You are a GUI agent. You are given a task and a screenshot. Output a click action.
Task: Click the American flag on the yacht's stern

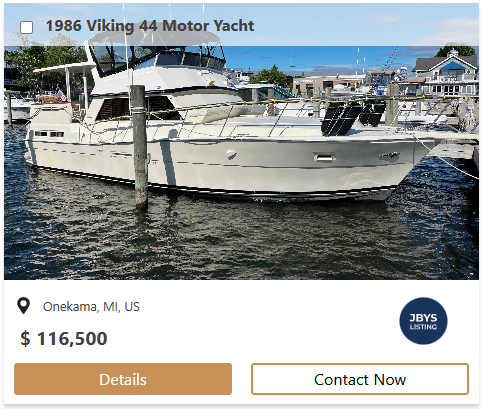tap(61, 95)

◇ ◇ ◇ ◇

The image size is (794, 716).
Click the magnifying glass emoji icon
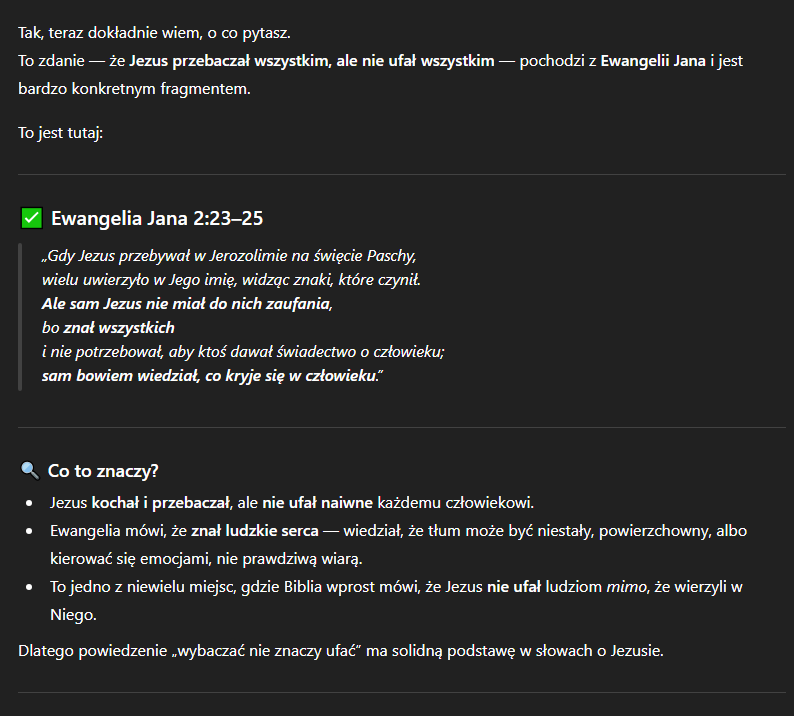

◇ ◇ ◇ ◇

▸ **How to complete this task**: Only the lines above from the line with "The image size is (794, 716)." to the line with "Click the magnifying glass emoji icon", those two lines included, should be reproduced exactly.

▸ **Answer section**:
The image size is (794, 716).
Click the magnifying glass emoji icon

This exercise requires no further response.